The Hacker News reports that a high-severity flaw in the WordPress website builder plugin Elementor Pro continues to be exploited by unidentified threat actors.
Affecting versions 3.11.6 and older, the vulnerability is described as a broken access control flaw that when successfully exploited allows an attacker to take over a WordPress site with WooCommerce enabled. Malicious users are then able to re-enable the registration page if disabled, set the default user role to administrator, and create accounts with administrator privileges, according to a notice on Patchstack.
"After this, they are likely to either redirect the site to another malicious domain or upload a malicious plugin or backdoor to further exploit the site," according to the notice.
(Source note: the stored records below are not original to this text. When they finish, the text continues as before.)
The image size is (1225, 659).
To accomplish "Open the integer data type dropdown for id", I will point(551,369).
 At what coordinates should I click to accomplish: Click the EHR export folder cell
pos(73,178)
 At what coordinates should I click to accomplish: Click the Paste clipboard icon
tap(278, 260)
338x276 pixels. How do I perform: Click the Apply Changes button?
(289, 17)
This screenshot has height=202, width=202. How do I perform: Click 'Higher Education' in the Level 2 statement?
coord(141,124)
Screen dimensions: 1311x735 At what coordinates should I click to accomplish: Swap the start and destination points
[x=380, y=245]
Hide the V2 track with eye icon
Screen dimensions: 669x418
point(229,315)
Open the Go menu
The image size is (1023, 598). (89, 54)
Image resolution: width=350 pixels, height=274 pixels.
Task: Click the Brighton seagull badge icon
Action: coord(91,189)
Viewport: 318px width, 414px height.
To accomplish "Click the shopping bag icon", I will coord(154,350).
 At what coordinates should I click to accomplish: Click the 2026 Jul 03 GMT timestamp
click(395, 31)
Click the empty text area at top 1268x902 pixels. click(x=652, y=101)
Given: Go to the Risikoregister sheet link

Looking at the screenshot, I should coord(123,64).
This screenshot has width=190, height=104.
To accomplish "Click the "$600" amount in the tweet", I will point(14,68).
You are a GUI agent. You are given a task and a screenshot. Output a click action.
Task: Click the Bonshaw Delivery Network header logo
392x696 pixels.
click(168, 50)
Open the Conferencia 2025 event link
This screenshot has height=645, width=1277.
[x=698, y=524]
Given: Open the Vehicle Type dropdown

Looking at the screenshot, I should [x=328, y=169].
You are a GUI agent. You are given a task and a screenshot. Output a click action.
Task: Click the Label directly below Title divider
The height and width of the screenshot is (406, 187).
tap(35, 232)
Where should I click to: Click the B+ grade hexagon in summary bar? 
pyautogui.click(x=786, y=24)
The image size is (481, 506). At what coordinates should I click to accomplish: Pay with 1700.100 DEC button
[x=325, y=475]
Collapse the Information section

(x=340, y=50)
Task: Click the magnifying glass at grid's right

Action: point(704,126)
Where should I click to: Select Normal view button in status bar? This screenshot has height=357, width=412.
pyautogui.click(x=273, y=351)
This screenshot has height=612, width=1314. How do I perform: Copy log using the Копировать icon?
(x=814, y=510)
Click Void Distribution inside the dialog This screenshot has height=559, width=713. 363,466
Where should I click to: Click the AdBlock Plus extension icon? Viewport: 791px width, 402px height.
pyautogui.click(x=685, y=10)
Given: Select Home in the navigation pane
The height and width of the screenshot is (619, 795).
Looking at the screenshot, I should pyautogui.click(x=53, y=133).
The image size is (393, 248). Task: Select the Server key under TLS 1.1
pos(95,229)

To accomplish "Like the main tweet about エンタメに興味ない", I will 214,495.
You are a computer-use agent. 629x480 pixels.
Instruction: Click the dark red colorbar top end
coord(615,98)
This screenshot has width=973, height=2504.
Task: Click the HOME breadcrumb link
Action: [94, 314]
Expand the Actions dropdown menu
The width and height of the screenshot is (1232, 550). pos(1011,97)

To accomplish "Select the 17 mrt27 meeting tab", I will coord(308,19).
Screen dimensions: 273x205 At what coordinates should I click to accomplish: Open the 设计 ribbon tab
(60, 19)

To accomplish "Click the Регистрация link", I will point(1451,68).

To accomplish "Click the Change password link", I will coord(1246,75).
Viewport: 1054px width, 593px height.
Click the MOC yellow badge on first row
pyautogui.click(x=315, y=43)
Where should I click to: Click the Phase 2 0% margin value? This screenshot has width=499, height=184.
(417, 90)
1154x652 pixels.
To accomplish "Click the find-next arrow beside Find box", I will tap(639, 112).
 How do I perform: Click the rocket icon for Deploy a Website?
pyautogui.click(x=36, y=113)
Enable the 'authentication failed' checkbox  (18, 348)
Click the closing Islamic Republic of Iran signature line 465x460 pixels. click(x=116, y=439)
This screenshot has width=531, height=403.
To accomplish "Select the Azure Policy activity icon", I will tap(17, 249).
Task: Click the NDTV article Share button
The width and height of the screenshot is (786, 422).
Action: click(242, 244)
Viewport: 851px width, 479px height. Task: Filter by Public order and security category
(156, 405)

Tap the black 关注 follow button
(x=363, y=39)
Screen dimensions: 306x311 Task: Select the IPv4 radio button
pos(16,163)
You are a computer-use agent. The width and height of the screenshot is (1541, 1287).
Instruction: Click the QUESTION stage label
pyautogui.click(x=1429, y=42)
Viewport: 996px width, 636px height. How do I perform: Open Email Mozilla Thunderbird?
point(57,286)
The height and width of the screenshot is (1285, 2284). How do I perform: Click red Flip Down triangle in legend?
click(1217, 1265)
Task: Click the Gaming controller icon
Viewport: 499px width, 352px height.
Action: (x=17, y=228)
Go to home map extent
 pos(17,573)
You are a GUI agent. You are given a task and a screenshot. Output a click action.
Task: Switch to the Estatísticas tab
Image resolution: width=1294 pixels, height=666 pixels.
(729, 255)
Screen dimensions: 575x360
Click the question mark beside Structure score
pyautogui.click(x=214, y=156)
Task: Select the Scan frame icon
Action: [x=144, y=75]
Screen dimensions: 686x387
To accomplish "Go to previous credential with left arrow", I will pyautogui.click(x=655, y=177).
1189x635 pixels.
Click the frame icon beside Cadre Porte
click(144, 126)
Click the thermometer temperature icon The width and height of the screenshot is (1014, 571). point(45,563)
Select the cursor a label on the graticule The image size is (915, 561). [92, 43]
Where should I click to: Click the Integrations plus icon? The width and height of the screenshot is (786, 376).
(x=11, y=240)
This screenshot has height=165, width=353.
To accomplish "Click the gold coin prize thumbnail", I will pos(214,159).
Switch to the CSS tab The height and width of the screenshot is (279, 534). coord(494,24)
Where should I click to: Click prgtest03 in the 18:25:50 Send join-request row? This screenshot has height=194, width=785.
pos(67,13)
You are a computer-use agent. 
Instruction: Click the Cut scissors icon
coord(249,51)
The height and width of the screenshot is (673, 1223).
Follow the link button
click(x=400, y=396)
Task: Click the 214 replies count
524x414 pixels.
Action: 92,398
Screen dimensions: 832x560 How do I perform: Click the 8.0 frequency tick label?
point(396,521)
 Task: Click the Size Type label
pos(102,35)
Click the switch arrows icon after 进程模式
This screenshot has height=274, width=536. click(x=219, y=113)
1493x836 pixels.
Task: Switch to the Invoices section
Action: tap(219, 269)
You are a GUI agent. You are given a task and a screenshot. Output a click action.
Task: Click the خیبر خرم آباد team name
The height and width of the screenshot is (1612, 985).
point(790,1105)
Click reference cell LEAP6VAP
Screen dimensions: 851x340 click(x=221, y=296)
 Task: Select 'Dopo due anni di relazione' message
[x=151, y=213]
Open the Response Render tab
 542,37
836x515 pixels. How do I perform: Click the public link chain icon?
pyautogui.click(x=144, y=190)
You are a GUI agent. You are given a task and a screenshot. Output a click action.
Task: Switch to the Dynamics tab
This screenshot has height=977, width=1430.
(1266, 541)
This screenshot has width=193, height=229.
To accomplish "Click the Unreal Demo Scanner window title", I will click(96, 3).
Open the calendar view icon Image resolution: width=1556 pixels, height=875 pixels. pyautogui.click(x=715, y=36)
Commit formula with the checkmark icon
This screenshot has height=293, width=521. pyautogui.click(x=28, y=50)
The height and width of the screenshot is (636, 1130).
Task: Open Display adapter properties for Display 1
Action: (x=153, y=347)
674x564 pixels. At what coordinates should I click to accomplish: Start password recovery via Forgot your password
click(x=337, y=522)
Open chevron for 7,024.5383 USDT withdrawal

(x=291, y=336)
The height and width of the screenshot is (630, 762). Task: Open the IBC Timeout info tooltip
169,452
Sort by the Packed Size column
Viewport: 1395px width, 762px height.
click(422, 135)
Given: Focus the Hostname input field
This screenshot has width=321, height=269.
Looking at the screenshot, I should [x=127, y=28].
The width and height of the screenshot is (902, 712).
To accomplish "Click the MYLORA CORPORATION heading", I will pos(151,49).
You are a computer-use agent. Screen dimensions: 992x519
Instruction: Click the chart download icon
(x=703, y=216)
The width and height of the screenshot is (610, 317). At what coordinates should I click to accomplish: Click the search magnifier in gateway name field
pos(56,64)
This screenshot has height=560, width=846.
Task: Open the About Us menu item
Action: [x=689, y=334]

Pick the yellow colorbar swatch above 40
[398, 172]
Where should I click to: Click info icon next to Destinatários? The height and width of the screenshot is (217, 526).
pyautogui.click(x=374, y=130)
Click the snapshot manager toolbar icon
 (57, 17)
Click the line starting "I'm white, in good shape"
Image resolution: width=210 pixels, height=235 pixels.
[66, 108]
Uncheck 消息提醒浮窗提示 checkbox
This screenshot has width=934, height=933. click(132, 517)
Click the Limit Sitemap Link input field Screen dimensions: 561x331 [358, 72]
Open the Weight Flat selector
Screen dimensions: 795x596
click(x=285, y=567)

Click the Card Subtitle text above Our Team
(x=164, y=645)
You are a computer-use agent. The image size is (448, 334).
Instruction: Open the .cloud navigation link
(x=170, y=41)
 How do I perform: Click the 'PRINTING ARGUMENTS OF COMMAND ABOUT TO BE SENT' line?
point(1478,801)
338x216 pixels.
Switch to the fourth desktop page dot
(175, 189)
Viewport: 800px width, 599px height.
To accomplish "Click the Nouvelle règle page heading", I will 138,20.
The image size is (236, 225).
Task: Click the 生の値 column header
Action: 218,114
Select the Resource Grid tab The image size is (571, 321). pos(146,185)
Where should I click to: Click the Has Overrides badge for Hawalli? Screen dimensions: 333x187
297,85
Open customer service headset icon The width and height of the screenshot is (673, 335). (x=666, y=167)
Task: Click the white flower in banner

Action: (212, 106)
Patchstack added that the vulnerability is currently being exploited by users who are identified by various IP addresses and whose goal is to upload arbitrary PHP and ZIP archive files. The flaw was addressed in the 3.11.7 patch and Elementor Pro plugin users have been urged to update to that version or the latest 3.12.0 patch.
Organizations using Progress Software's enterprise-grade WS_FTP Server secure file transfer software have been urged to immediately remediate a maximum severity vulnerability, which has been fixed along with other bugs as part of a security update, reports BleepingComputer.
SiliconAngle reports that more companies have been conducting purple team cybersecurity threat evaluations, with security penetration testing firm SpecterOps being the latest to create a collaboration between its offensive and defensive cybersecurity teams in testing and defending corporate systems.